Over the winter holidays, B and I took our first proper vacation in over 7 years – a trip without kids that lasted longer than a couple of nights. 10 days in Germany and Turkey. It took a year-and-a-half to schedule, and involved a Herculean coordination effort to get all grandparents’ schedules, our schedule, and the babysitter’s schedule to align, but it was amazing! Of course we loved exploring new places, cultures, and foods, but even more meaningful was the uninterrupted time we got to spend together. Just the two of us. It took a few days for us to detox from the chaos of regular life, but at some point around day 3 or 4, we started remembering what it was like to be married before kids. What it was like to make all decisions based on just our own whims. What it was like to just be us as a couple, instead of us as parents. What it was like to have, and enjoy, new experiences that weren’t constrained by our having kids.
We were shocked to discover how easy logistics became when we didn’t have to factor in kids’ needs, schedules, and moods. For example, getting out the door in the morning was amazingly fast. We could just walk out. That’s it, voila (sorry, reading too much Fancy Nancy lately). The zero hassle factor felt so extraordinary in comparison to our usual leaving the house chaos, which comedian Michael McIntyre brilliantly captures in this short clip.
What felt even more amazing was that the absence of kid-created interruptions gave us the gift of time to truly connect with each other. Instead of our interactions centering around logistics (where did you leave the kids’ schoolbag? have you seen their favorite dolls? can you pick up milk on the way home?), bartering last-minute childcare tasks (you get this one into the car, I’ll get that one’s shoes on), or angsting over running late … we had time to talk about what we want out of life, to create new memories, to explore new places on our own terms, to be silly, to be a married couple without the responsibilities of taking care of anyone else but each other. We rediscovered how much we like each other’s company, how much fun we have together.
Knowing that we would soon be returning to the kids and the chaos made our time away together all the more special.
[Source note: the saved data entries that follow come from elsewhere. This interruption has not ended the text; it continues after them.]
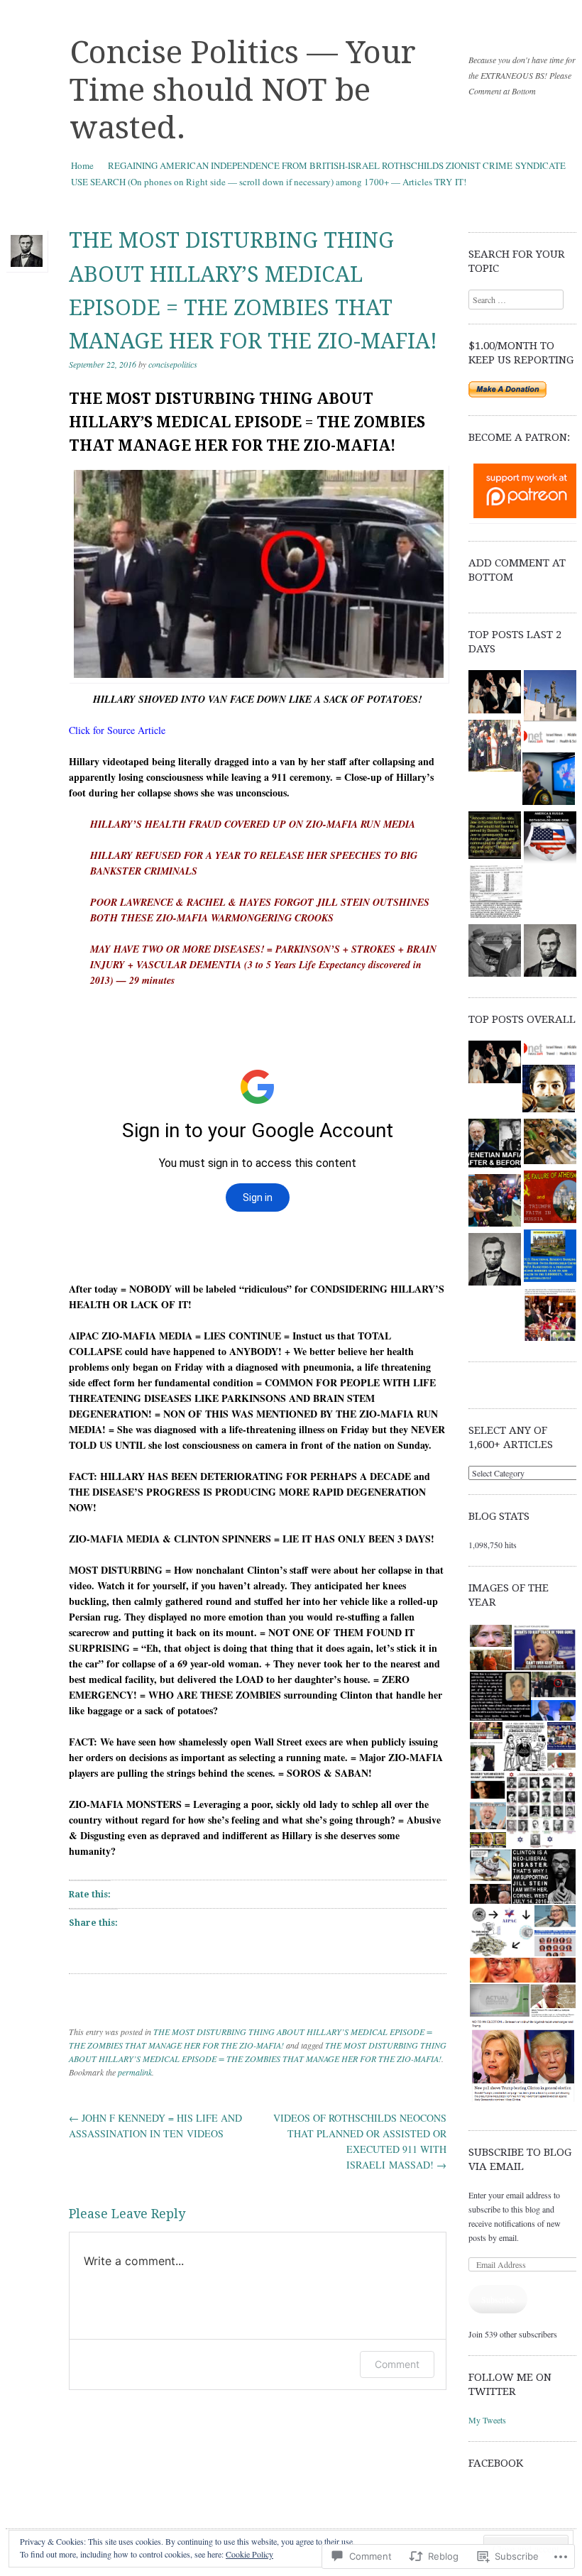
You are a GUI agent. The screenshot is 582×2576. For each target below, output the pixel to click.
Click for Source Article (117, 730)
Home (82, 165)
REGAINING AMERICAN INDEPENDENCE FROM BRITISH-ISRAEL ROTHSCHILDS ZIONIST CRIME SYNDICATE (337, 165)
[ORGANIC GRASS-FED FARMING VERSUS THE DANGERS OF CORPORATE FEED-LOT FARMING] (494, 1261)
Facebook (495, 2463)
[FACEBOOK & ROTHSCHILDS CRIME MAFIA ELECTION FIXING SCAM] (548, 1091)
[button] (489, 1635)
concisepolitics (172, 364)
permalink (135, 2072)
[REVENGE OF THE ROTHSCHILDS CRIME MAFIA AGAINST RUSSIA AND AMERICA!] (550, 839)
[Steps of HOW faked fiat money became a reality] (550, 1257)
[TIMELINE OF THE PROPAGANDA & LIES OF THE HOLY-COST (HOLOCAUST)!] (496, 893)
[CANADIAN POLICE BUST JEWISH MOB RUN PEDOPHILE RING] (548, 780)
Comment (397, 2364)
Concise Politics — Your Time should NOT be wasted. (243, 90)
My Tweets (487, 2420)
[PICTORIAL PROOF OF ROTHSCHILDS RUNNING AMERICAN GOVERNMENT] (550, 1316)
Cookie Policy (249, 2554)
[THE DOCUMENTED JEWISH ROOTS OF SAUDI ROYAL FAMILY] (494, 693)
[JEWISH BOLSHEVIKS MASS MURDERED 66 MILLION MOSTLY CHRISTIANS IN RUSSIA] (550, 739)
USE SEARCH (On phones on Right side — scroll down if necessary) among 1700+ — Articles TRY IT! (268, 181)
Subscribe (498, 2299)
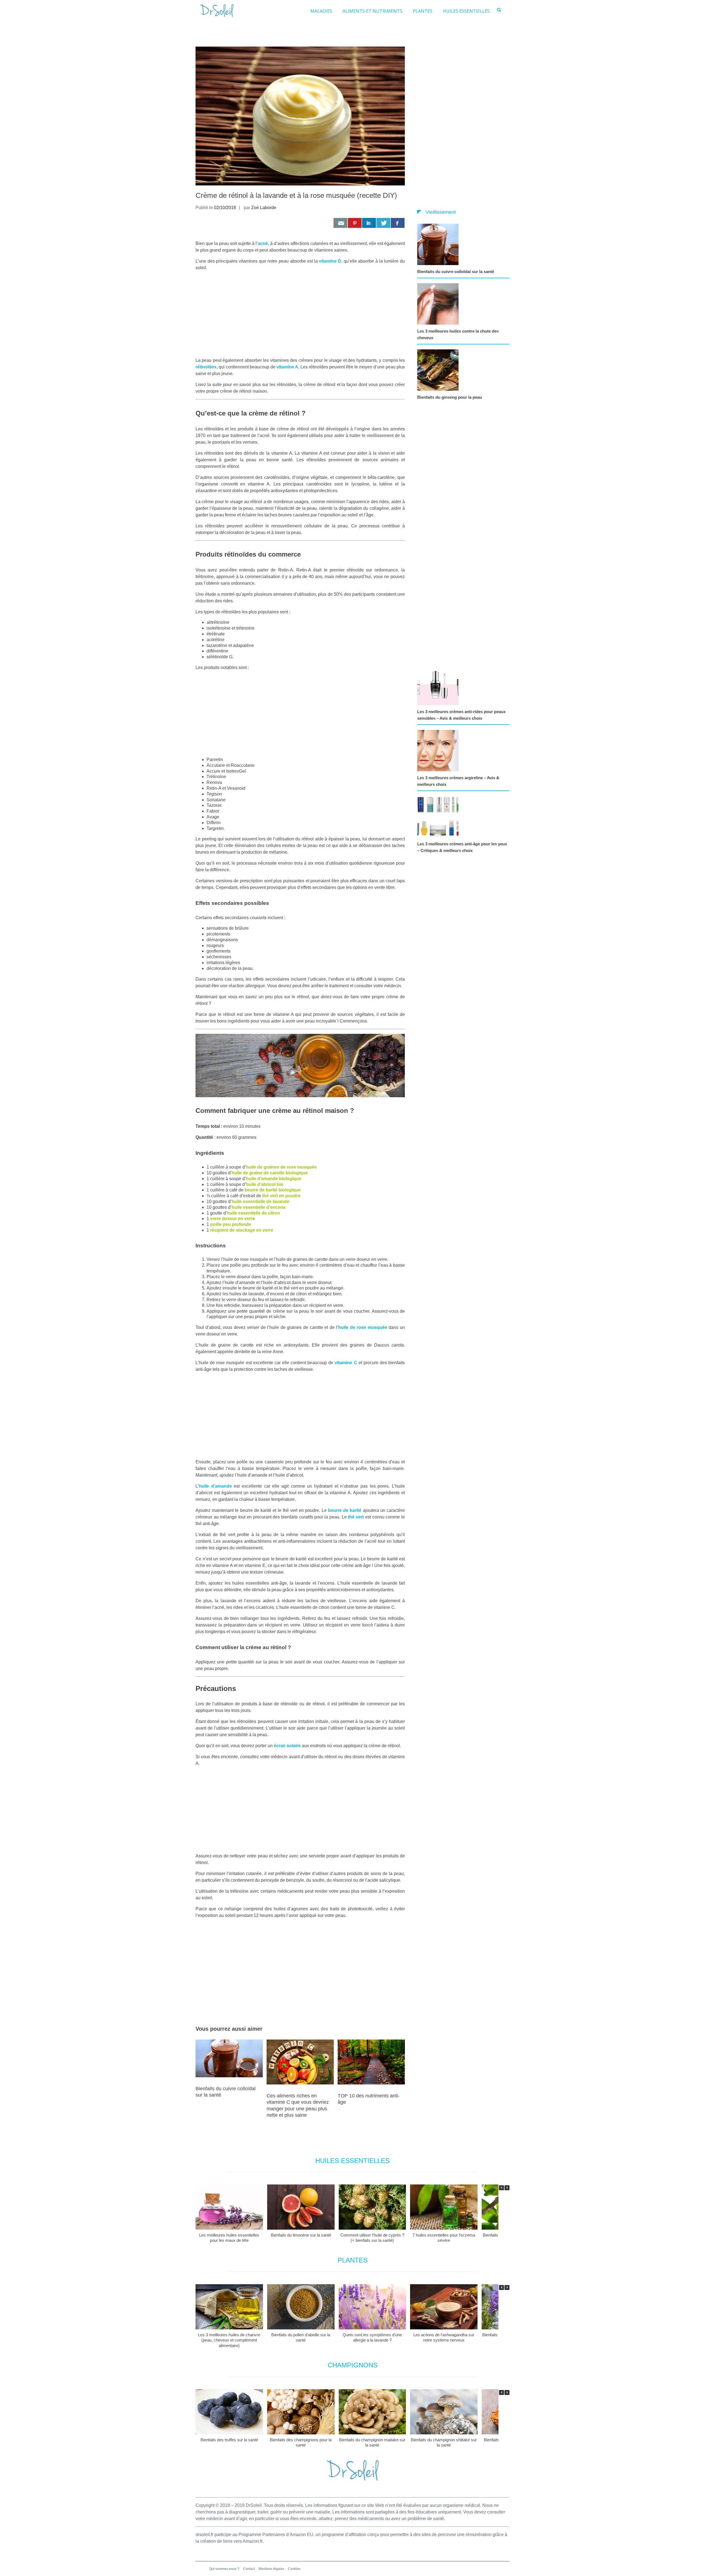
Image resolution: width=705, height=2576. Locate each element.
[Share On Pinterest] (355, 223)
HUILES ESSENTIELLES (466, 11)
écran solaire (287, 1745)
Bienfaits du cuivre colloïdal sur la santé (455, 271)
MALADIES (321, 11)
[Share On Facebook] (398, 223)
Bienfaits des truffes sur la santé (229, 2439)
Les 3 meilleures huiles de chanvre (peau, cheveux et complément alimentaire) (229, 2340)
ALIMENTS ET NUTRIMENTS (372, 11)
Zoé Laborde (263, 207)
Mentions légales (271, 2569)
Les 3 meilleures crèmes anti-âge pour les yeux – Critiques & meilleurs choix (462, 847)
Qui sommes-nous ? (224, 2569)
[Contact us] (340, 223)
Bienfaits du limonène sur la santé (301, 2235)
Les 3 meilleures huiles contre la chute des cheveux (458, 334)
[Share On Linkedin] (369, 223)
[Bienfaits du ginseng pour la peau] (439, 370)
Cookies (294, 2569)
I cherished the chance to focus on my wife and vice-versa, to not have to share her with anyone. It really hit me that carving out “us time” is not about running away from our kids or our normal, chaotic life (I truly love our life and wouldn’t trade it for anything in the world). It’s about running towards each other, running toward the “us” that we’ve created (and re-created time again) over 14 years.
In our normal, non-vacation life, being parents is always front and center. Even when our kids are seemingly occupied or sleeping, we have to be prepared that at any moment they’ll need us – to help resolve a sibling spat, to provide comfort after a bad dream, to admire their latest drawing, to check out an ant crawling by. Date nights help us stay connected, but we are still “on call” as parents. Going far away on vacation gave us the luxury of an off-switch. We got to let the “parent part” of ourselves go on vacation. That gave us the luxury of being able to focus completely on each other. We returned better for it – better partners, better people, better parents.
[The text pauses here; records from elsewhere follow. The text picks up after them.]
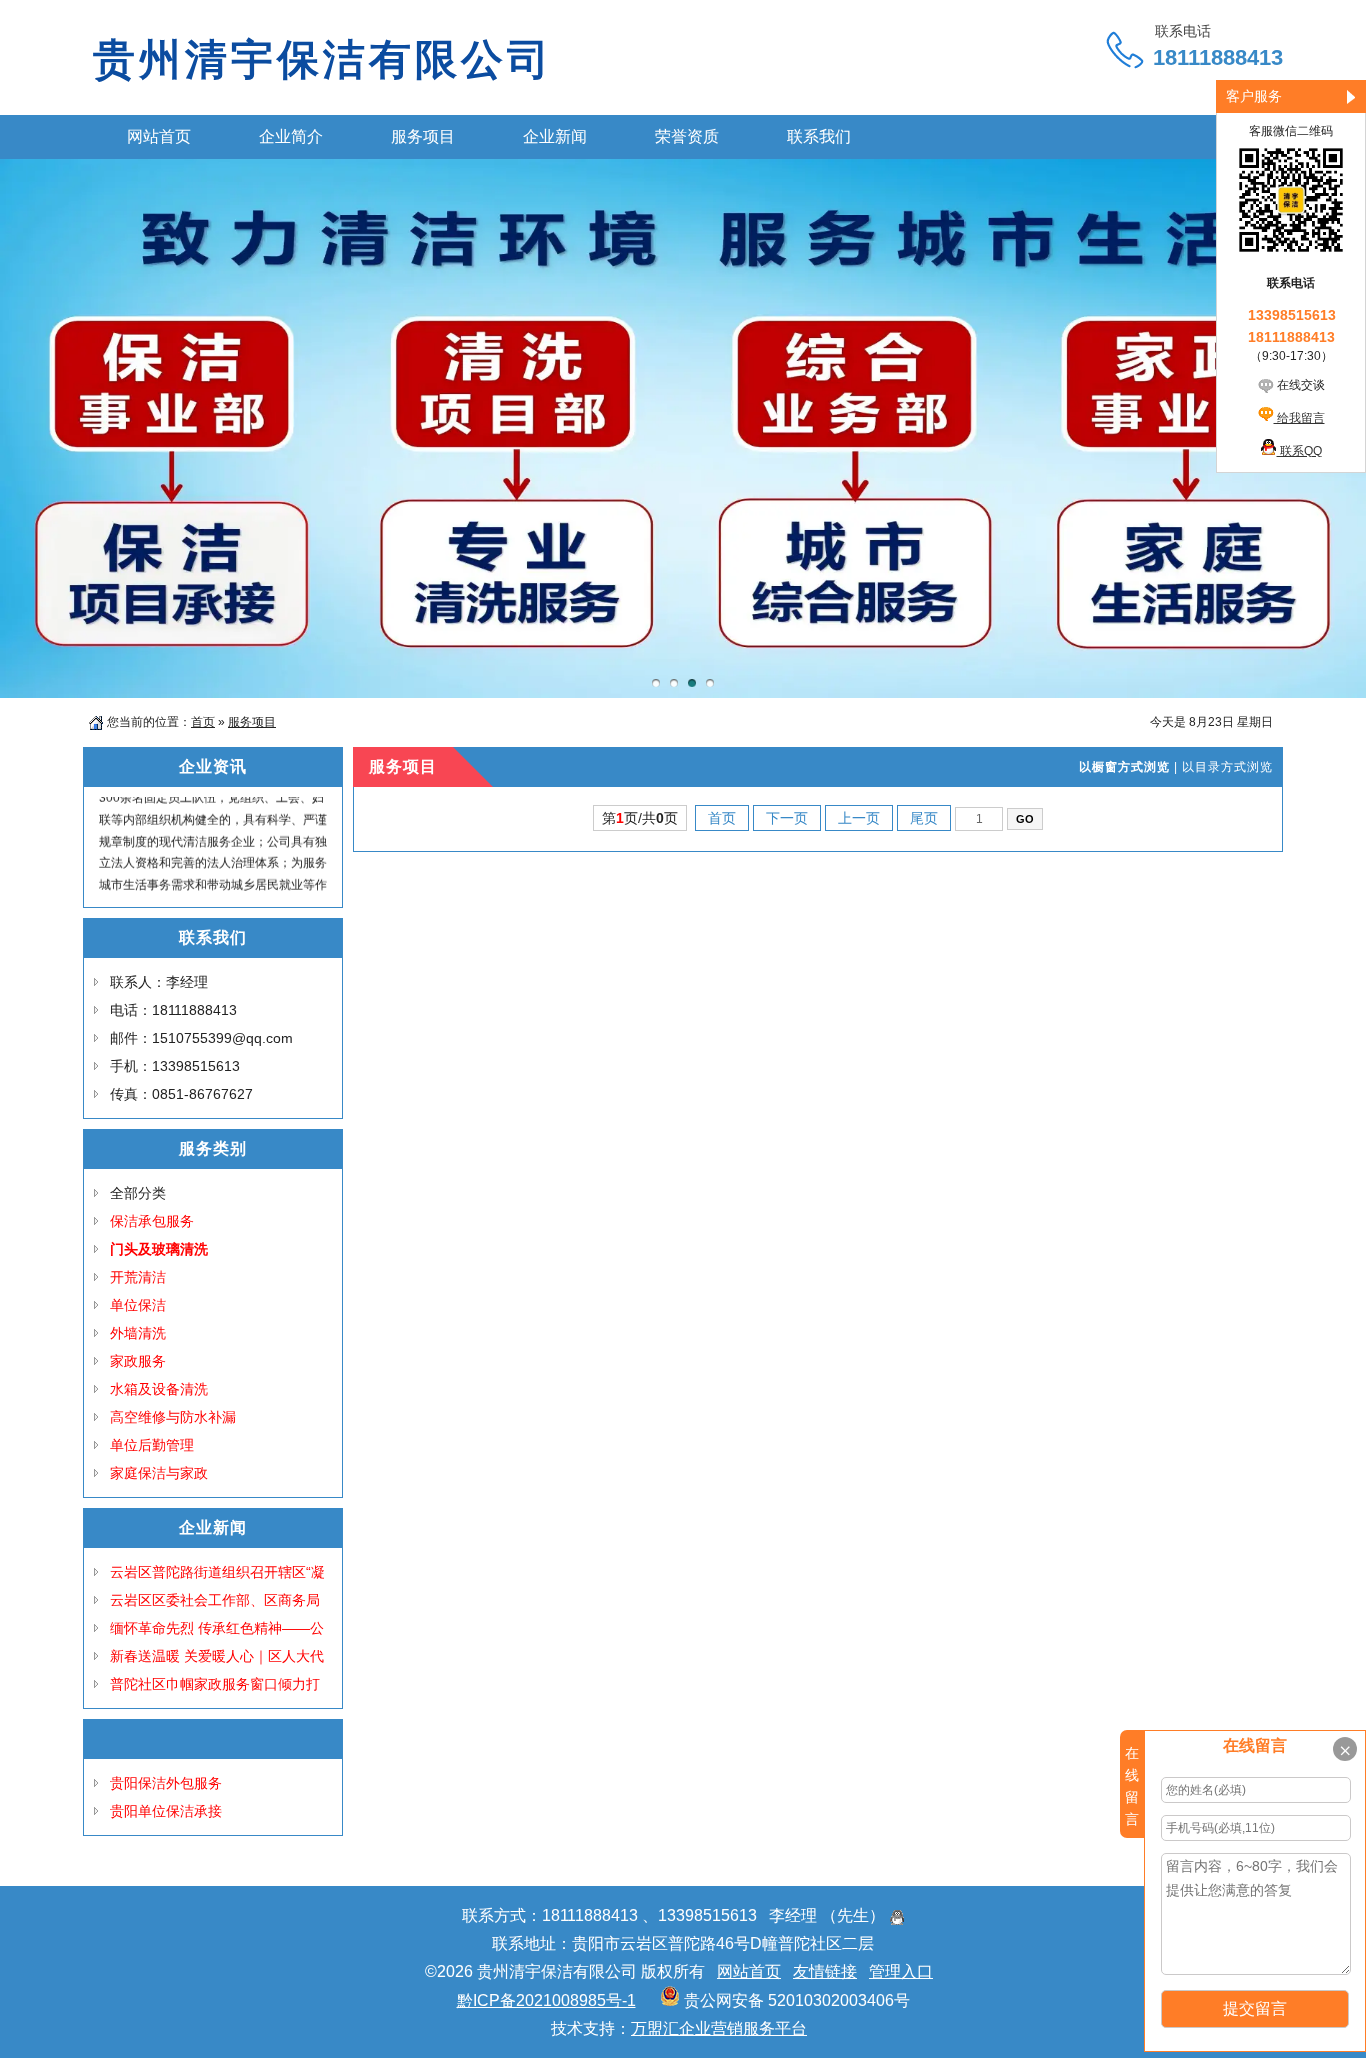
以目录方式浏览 (1227, 767)
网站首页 (749, 1971)
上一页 (859, 818)
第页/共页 (640, 818)
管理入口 (901, 1971)
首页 (203, 722)
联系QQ (1299, 451)
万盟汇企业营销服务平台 (719, 2028)
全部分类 (138, 1193)
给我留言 (1299, 418)
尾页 (924, 818)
We came home from that trip recharged and inspired to carve out more “us time,” and committed to finding the resources to continue exploring the world. The first thing I did when we returned was plan a four-day trip for two to Miami in April. We’re now working on scheduling another four-day trip for two this fall. With all grandparents working and a plane ride away, coordinating the logistics isn’t easy, but we are determined to make it happen.
So how about you? How do you make room for “us time” in your life?